While he guards the specifics of JetBed technology, Bosstick does identify the fabric as a high quality “ballistic nylon” that does not stretch and is mated with “a precisely applied special formula urethane.” Some of the fabric technology is proprietary. It meets FAR 25.853(a) flammability standards, he said, Electronic welding is used to manufacture the units and tolerances are precise. “A variation of as little as three thousandth of an inch in the tooling can lead to a defective product,” Bosstick said.
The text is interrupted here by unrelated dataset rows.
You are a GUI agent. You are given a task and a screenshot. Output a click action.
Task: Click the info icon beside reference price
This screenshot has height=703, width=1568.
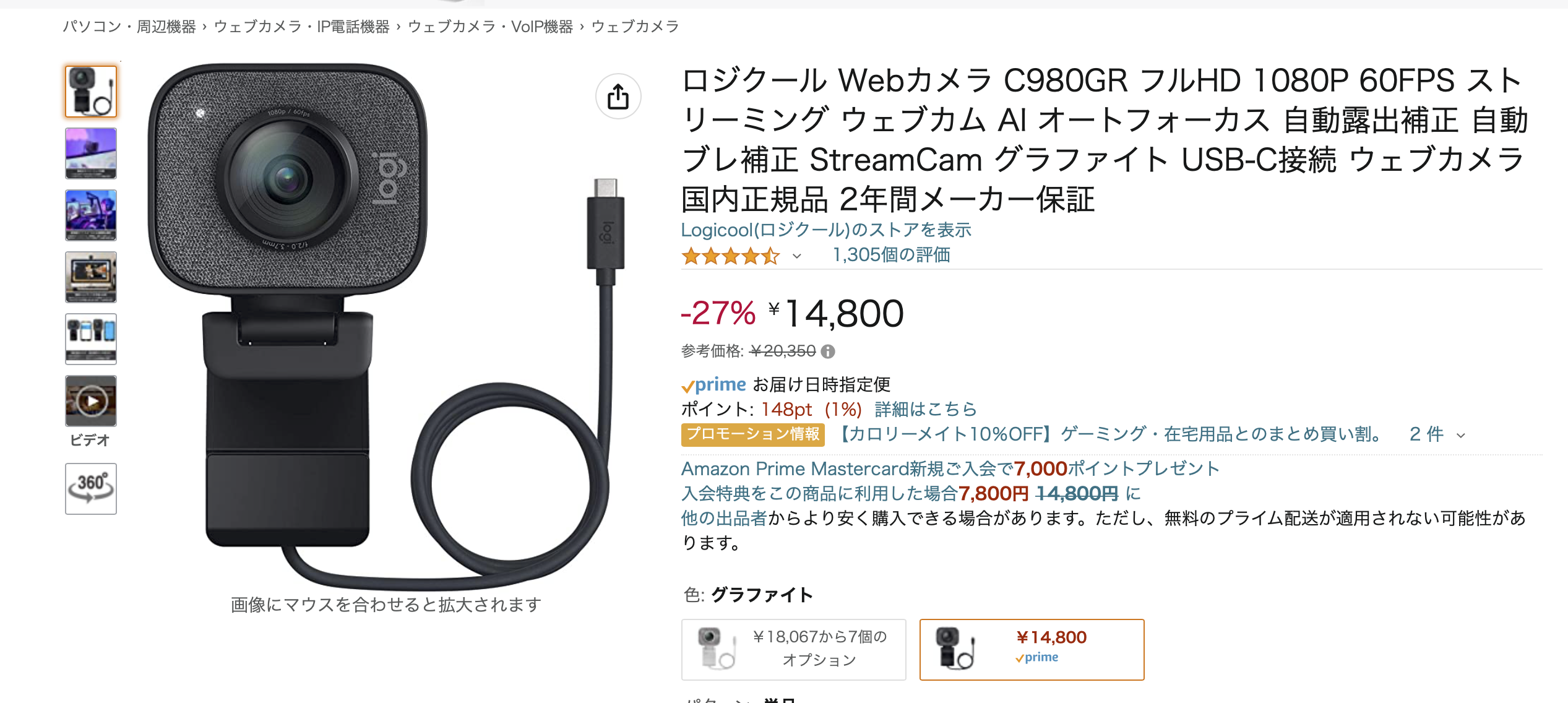[x=828, y=352]
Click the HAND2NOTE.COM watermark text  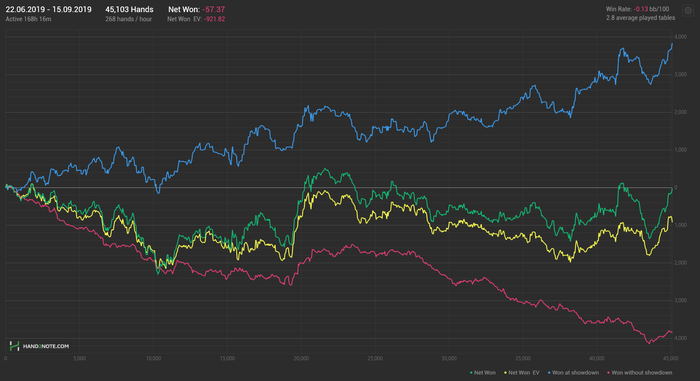46,346
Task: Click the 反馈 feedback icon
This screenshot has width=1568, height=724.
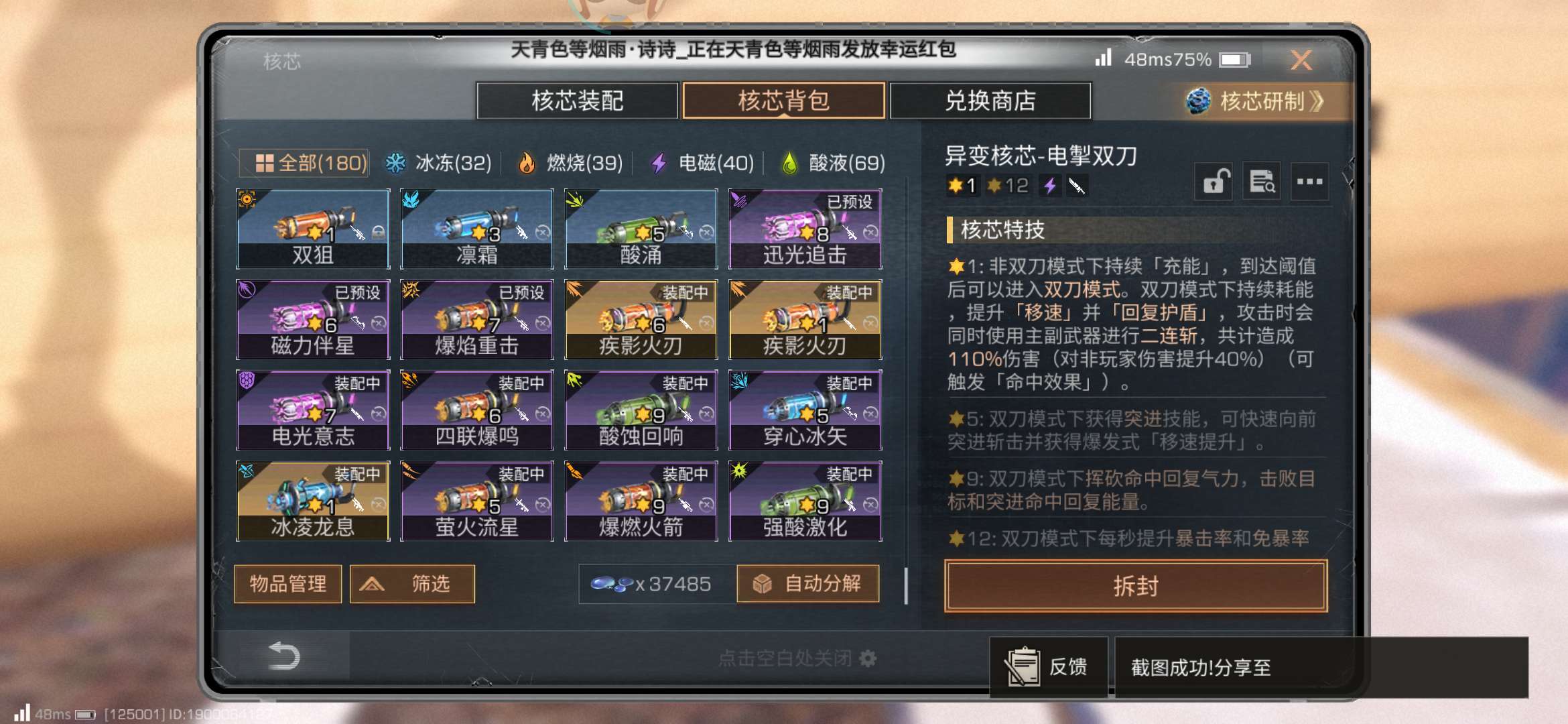Action: [x=1047, y=667]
“This is not like an air mattress you buy at [a discount retailer]. There is no sensation of differential pressure anywhere on a JetBed. When you lie on it, it is like lying on your bed at [a nice] hotel,” he added.

Bosstick said exact measurement is the key to constructing JetBeds that fit each aircraft type precisely. “We get the seat dimensions from the OEMs, but that is not sufficient,” he said, comparing the process to custom tailoring. “You can give a tailor some basic dimensions and get a suit based on that, but it is not like going to Saville Row and having the tailor measure you and then lay the fabric on your body.”

For that reason, JetBed personnel go aboard each aircraft and take measurements not of just the seats, but also of the adjacent structures. JetBeds “have to fit all sorts of little things that escape people’s attention,” Bosstick said.